Это заставляет нас вспомнить суровую истину: сами по себе карты, компасы, квадранты и галеты нейтральны, но они позволили кораблям пересекать океаны, и в результате европейцы применили технологию, основанную на порохе (пушки, стрелявшие с плавучих крепостей, или десантные отряды, вооруженные мушкетами), против обществ, не имевших адекватных возможностей себя защитить{448}. Картография была лишь частью технологии, наряду с огнестрельным оружием, а огнестрельное оружие – это вопрос власти, и ничего больше. Поэтому нейтральная картография и навигационные приборы на практике являются частью общей технологии, которая на пять столетий обеспечила доминирование Запада в мире.
Таким образом, я утверждаю, что математизация мира, произошедшая в XVII в., имеет долгую предысторию. Рисунок по законам перспективы, баллистика и фортификация, картография и навигация – все они подготовили почву для Галилея, Декарта и Ньютона. Новая метафизика XVII столетия, считавшая пространство абстрактным и бесконечным, а местоположение и движение относительным, опиралась на математические науки XV и XVI вв., а если мы хотим проследить истоки научной революции, нам нужно вернуться в XIV и XV в. к двойной записи в бухгалтерском деле, к Альберти и Региомонтану.
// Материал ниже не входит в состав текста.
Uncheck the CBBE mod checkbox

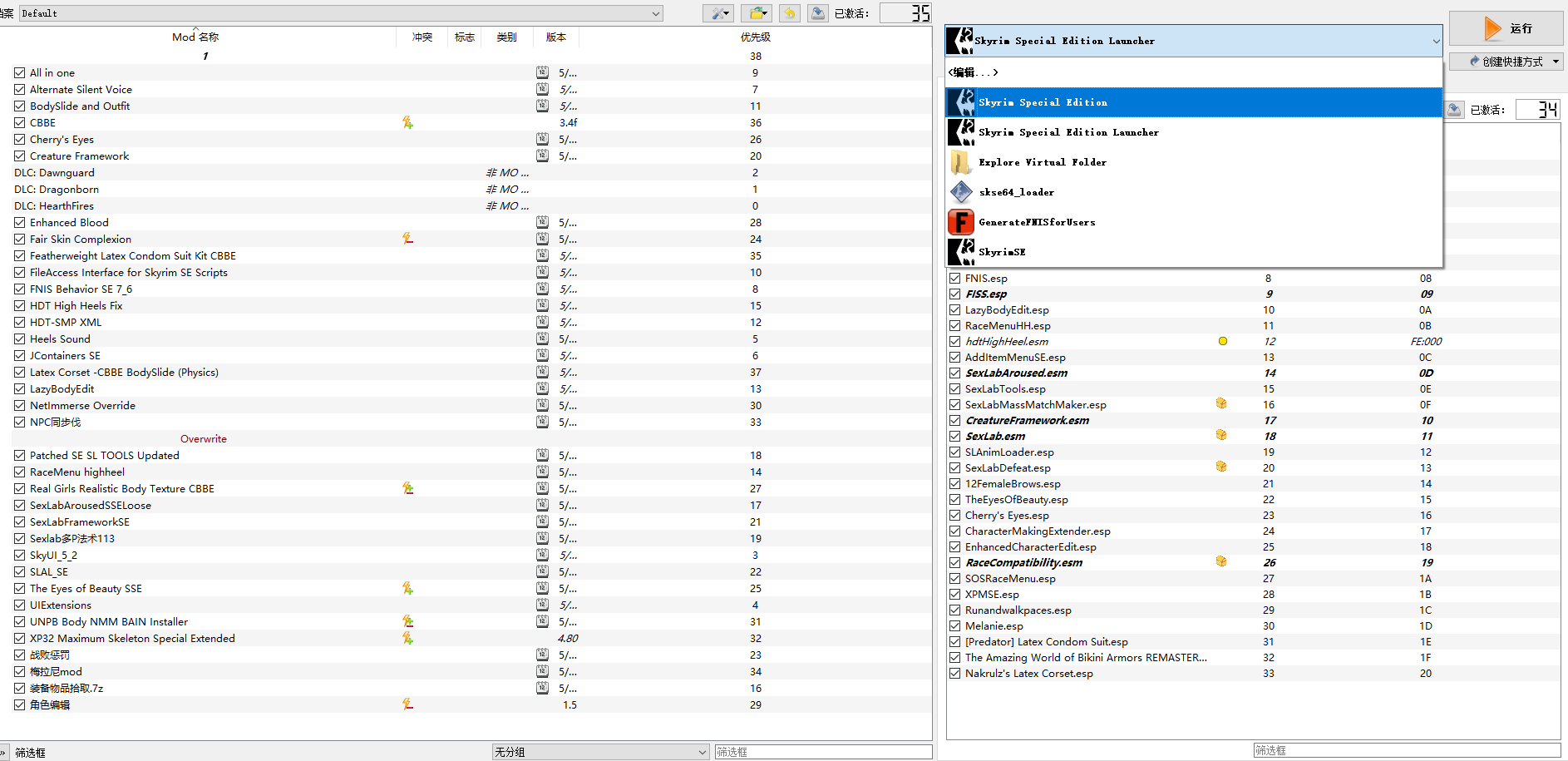19,122
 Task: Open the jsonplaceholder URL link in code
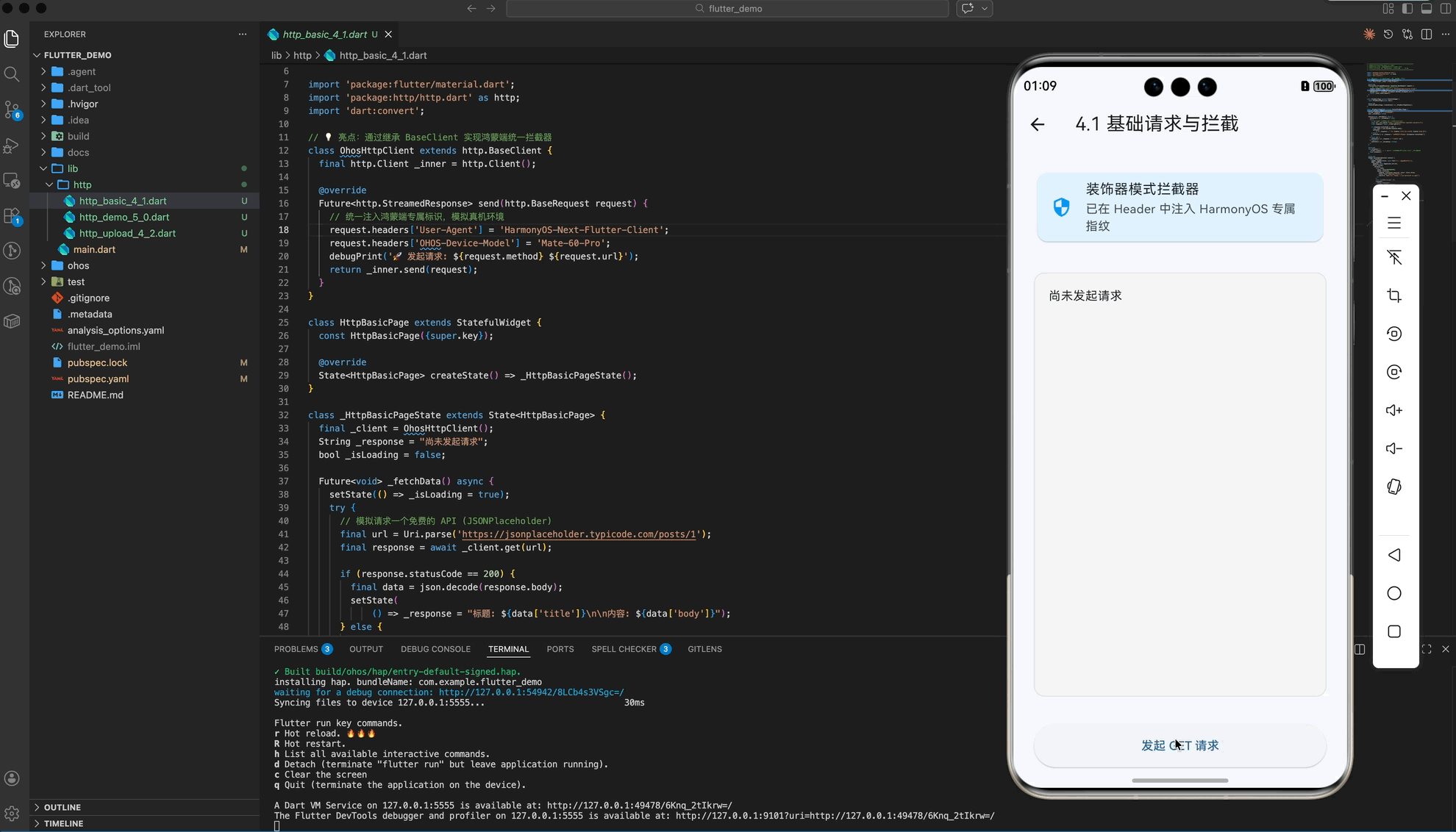[x=579, y=534]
Научная революция была в первую очередь бунтом математиков против диктата философов. Философы определяли университетскую программу (в университете Галилей преподавал только астрономию Птолемея), но математики пользовались покровительством государей и купцов, солдат и моряков{449}. Они добились этого покровительства тем, что предлагали новые приложения математики к реальной жизни. В их число входили инструменты для сложных измерений на земле и на небе – эккеры, секстанты, квадранты, – что обуславливалось новым стремлением к точности. Точность и определенность – вот два лозунга новой науки.
Вероятно, Региомонтан был одним из первых, но далеко не единственным, кто видел в математических науках новый тип достоверного знания.